Section 2.1 now also includes the following:

“All three Dublin hospitals and the UCC are easily accessed by a large local population, both by car and public transport. However, the population served by the Regional hospitals is more dispersed, with many patients having a longer commute to the ED and more limited public transport options. This is reflected in the proportion of ED visits referred by general practitioners (GPs), with more patients attending a GP prior to visiting the Regional EDs”.

- Point 2 of 4.2.1 key message could be more detailed in the introduction section. This could provide more robustness to the article.

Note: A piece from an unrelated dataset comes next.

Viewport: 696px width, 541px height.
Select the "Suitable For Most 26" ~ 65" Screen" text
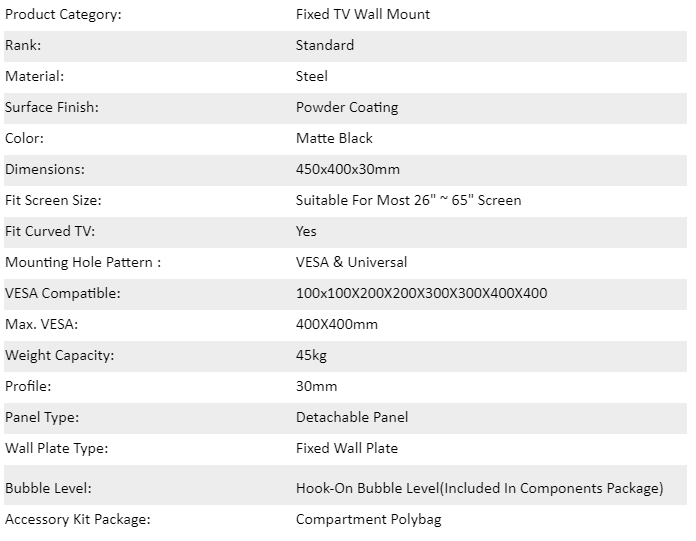click(x=408, y=200)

This section has been reformatted as the Conclusion and additional text has been added as advised:

“6. Conclusions

Presentations to the ED have declined sharply, particularly among children, in the weeks immediately following the onset of the COVID-19 pandemic. Delayed or reduced access to paediatric emergency care can have severe consequences and concern has been expressed that the reduction in ED attendance may be due to avoidance behaviour. This study uses a unique sample of paediatric ED attendance to understand changes in ED presentations from the most restrictive phase of public health COVID-19 response through to the beginning of reopening. While a reduction in attendance for respiratory conditions, infectious diseases and certain injuries can be attributed to the restrictive living conditions imposed in response to COVID-19, a sustained decrease in medical attendance, and for complex chronic conditions in particular, may be indicative of avoidance behaviour. Decreased referrals from GPs may be indicative of reduced accessibility to general practice due to the pressure on GPs to manage the response to COVID-19. Surveillance of the nature of paediatric ED attendance must continue to ensure the identification of those at risk due to delayed attendance and to inform public health messaging as the burden placed on families of living through a pandemic persists.”

 

Round 2

Reviewer 1 Report

thank you for addressing my concerns

Reviewer 3 Report

The authors did an excellent job in trying to include most of the comments previously made. In my opinion, the article can be published as it is.